▶ Problem statement: Find the line with "Select the black Apple logo" and the line with "Screen dimensions: 686x820" in the entries below; output exactly those two lines, every line between them, and no others.

▶ Information given:
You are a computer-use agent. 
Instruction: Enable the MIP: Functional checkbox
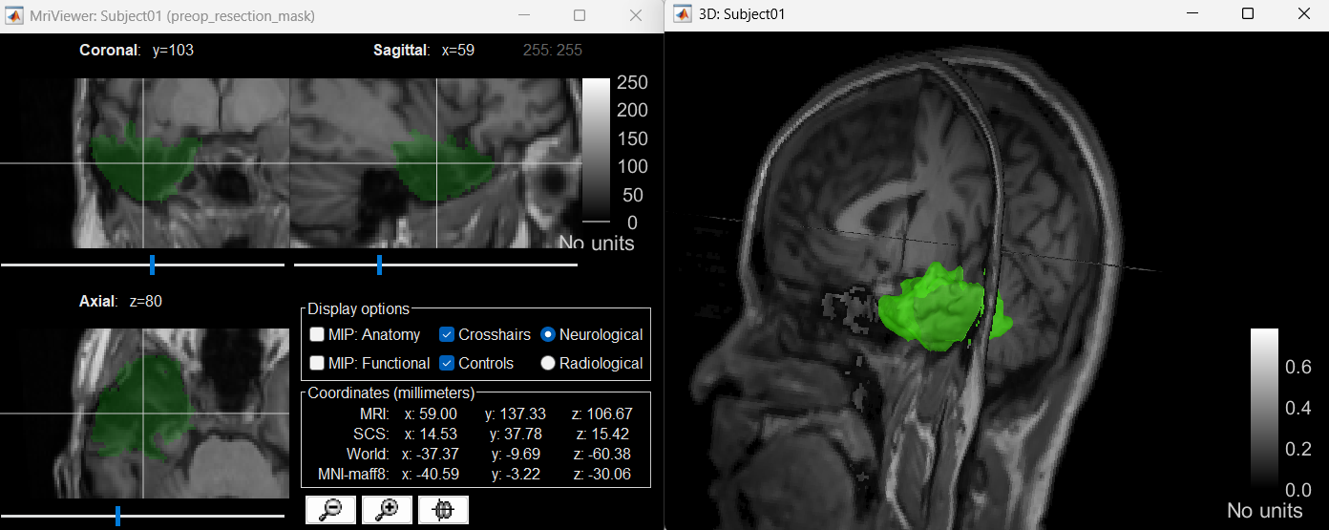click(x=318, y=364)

---

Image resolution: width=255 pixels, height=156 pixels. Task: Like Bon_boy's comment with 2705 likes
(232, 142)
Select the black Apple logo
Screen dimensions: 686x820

▶ Written reply:
Select the black Apple logo
Screen dimensions: 686x820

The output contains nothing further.